Но сели у открытого окна:

— Знаете, все-таки воздух!

Карточку завтрака он прочел с интересом, но с грустью:

— Я теперь на строжайшей диете! Метрдотеля продержал у стола долго.

— Осетрина. Мне, собственно говоря, запрещено. Но как приготовлено Ах, так! Ну, тогда... Мне запрещено, но...

— Почки на черной сковородке. Да еще с костяным мозгом?! Мне именно запрещено. Но...

От вина отказался.

— Мне всякое вино запрещено, но... Стакан пододвинул.

— Это хорошее вино. Кофе ему было:

— Совсем нельзя. Но...

— А уж коньяку ни-ни.

Но марка и год были соблазнительны.

— Но...

Нам обоим было грустно. Мне — за него, ему — за себя.

Он с иронией, подернутой печалью, рассказывал о своем "казенном месте".

— Я теперь "ваше превосходительство"! Да-с.

Рассказывал, как он устраивал "для архиереев" полуспектакль, полуцерковное торжество — "Пещное действо". И со скукой добавлял:

— Это, знаете, очень, это очень интересно.

Страшно любивший Европу и ее культуру, шутил над собой, что принужден поехать в этом году не куда-нибудь за границу, а на Кавказ.

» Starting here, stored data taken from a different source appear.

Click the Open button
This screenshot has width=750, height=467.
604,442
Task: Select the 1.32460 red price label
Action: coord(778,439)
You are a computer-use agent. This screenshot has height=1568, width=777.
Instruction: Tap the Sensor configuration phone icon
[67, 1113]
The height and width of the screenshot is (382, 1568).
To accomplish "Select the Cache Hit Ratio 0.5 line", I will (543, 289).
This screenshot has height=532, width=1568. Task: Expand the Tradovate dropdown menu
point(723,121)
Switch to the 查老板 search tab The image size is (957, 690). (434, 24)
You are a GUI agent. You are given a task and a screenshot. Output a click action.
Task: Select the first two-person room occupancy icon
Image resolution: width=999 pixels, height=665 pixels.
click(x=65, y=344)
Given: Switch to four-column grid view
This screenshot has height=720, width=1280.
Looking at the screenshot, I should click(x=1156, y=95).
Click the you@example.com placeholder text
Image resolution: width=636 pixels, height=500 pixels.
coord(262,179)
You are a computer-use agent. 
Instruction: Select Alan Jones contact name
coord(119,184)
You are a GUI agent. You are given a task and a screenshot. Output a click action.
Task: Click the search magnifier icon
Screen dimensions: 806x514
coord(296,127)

Позавтракав среди грустных шуток, мы разошлись в разные стороны. Пожав друг другу руку. В последний раз. Нам было не по дороге. Ему в синодальное училище. Мне в редакцию. Пока еще в редакцию. Интересная фигура милой "старой Москвы" ушла из жизни...


Опубликовано: Русское слово. 1910. 14 февраля.

Дорошевич Влас Михайлович (1865-1922) русский журналист, публицист, театральный критик, один из известных фельетонистов конца XIX — начала XX века.